Objective - write simple DNS proxy, listening at TCP/53, which will receive plain TCP DNS request, query upstream CloudFlare DNS 1.1.1.1:853 via TLS, and return result to the client.
Initial attempt was done using low-level socket() approach
can be seen in socket-trivial/
directory
scaling such solution require threading or multi-process,
gathering metrics using prometheus-client
library is pretty difficult.
So, I've tried to use Python asyncio for handling multiple incoming requests.
Validate upstream server CloudFlare certificate periodically.
Run service in container under non-privileged user on non-privileged port,
deploy as k8s Service
to forward privileged port 53 to non-privileged port 8853.
kind: Service
apiVersion: v1
metadata:
name: dns-tls-proxy
spec:
selector:
app: dns-tls-proxy
ports:
- protocol: TCP
port: 53
targetPort: 8853
Introduce rate-limit per client IPs, using token-bucket algoritm for example.
Analyze requirements, possible deploy using DaemonSet is needed.
Add service discovery, either using home-grown (like Consul-based) service discovery.
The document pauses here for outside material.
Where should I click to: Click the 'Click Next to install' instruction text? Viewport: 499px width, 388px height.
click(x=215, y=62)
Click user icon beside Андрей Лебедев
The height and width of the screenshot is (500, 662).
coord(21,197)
For k8s we can use app-level annotations.
Implement health-check endpoint Expose cpu/mem/usage, requests by status in metrics
- validate DNS queries/requests
- refactor - create classes, split into different files, get rid of global variables
- add cpu/mem metrics
- improve app-level metrics - parse DNS queries and responses, add metrics for successfull and failed queries
- cache results according to TTL
- analyze top X requests, like google.com and keep results for them pre-resolved, with periodic update every TTL seconds
- implement upstream connection pooling to reduce resolve time by removing TLS handshake for every request
docker build -t dns-tls-proxy:test .
Open console, run it with 53/TCP port exposed for serving DNS queries and 5000 for /metrics
docker run --rm --name dns-tls-proxy -p 53:53 -p 5000:5000 -t dns-tls-proxy:test
in another shell window, generate some queries
for i in seq {1..100};do dig @127.0.0.1 -p 53 +tcp aa$i.com;done
Metrics can be observed by running curl localhost:5000/metrics
from new shell window
Alerts are needed at least for:
- higher than usual latencies like 100+ ms for 90-percentile
- high queries rates per IP/port pair per second (needs support in the code)